That looks to be the issue here.

For the segregated cycle paths in Copenhagen, "legally, the minimum width is
1.7 metres"[1]. That cycle path on Adelaide Street, Toronto looks to be about
as wide as the tram tracks (1.4m), but about ⅓ of it is wasted with rough
asphalt at the edge, and for something like 80% of its length it's just paint,
with the remaining 20% using poles and planters. There are also regular
manholes.

One in Copenhagen [2] has a kerb most of the way, and is wider. It's still
worse around the junctions than the standard design in the Netherlands [3]
(somewhere in Rotterdam). (Note that both of these are typical, I clicked once
on the map on a likely-looking medium-sized road.)

dmix praises Montreal, which looks to be approaching the Danish or Dutch
quality, although still has a way to go -- there are gaps in the lanes, and
they sometimes go traffic-side past parked cars.

[1]
[https://en.wikipedia.org/wiki/Cycling_in_Copenhagen](https://en.wikipedia.org/wiki/Cycling_in_Copenhagen)

[2]
[https://www.google.com/maps/@55.6830112,12.5481995,3a,75y,29...](https://www.google.com/maps/@55.6830112,12.5481995,3a,75y,295.22h,87.98t/data=!3m6!1e1!3m4!1s-manrWCSaz-
mu4DgQdLQAw!2e0!7i13312!8i6656)

[3]
[https://www.google.com/maps/@51.9381892,4.5402326,3a,75y,267...](https://www.google.com/maps/@51.9381892,4.5402326,3a,75y,267.77h,85.81t/data=!3m6!1e1!3m4!1sF582I8ObZzxRc1knQeXiWQ!2e0!7i13312!8i6656)

------
filleokus
I think there is much potential in this area. Google Maps et. al have
basically solved A->B in most cities, most of the times. Strava has helped me
with answering "I'm in a new city and want to bike 1-2 hours, where should I
go" with their heat maps and route planner.
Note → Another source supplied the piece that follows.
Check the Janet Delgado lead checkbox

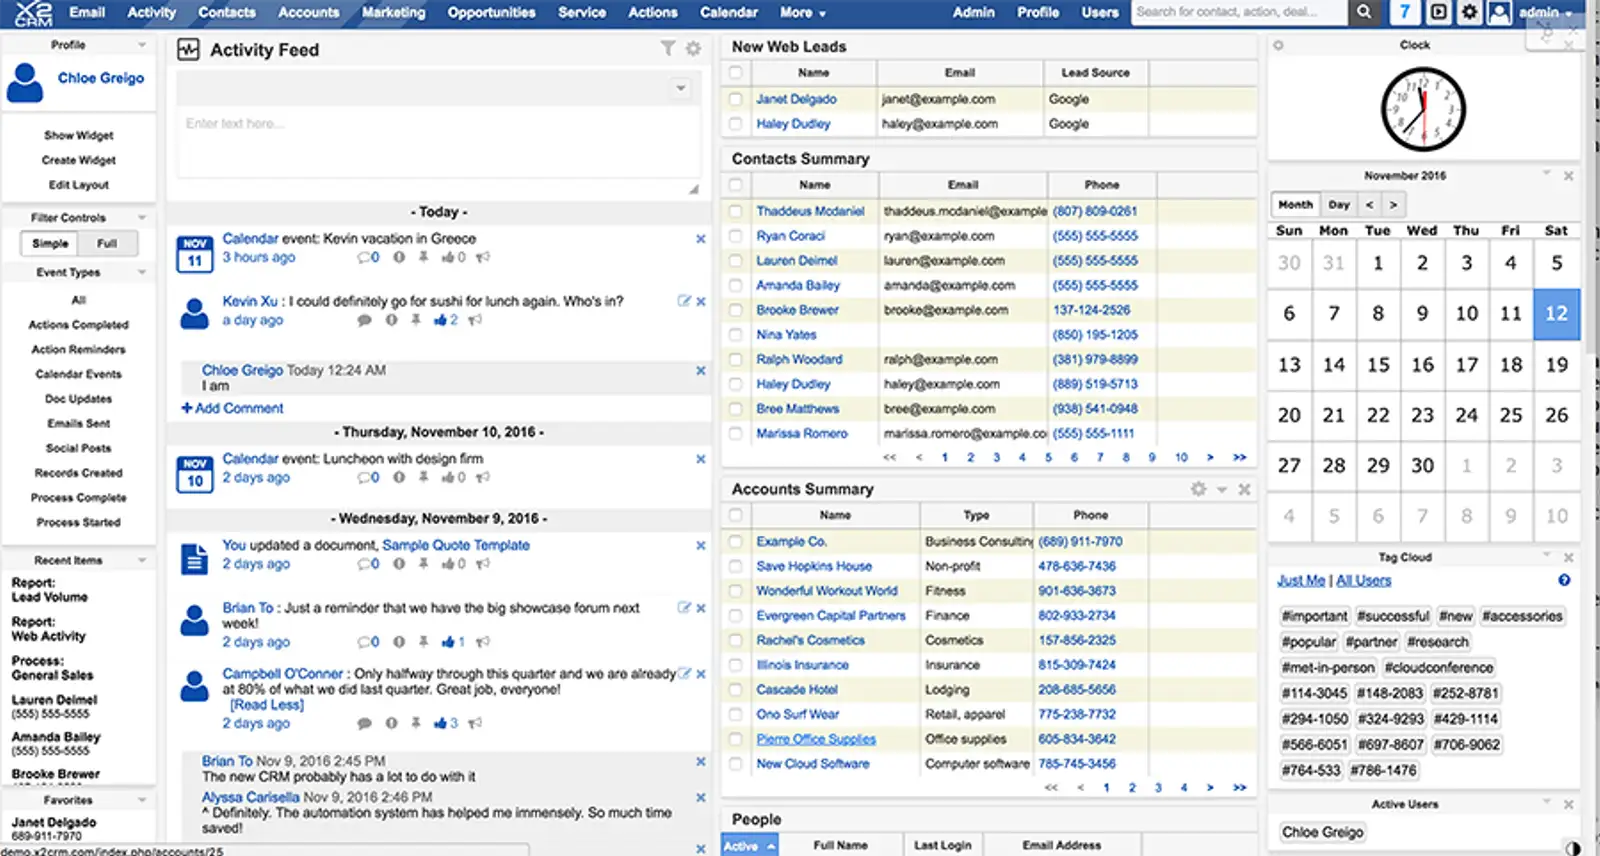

It would be nice if Google got their hands on the Strava data and integrated
it for more casual bike-navigation.

I would also love a mode which lowers the cognitive load of navigation while
biking. Perhaps I could save a minute by taking a short-cut involving 10
different turns, but when in unfamiliar territory (and hence using navigation
software in the first place), each turn poses some difficulty. So many times
I've missed to take a turn because the audio cues have been so ever slightly
off.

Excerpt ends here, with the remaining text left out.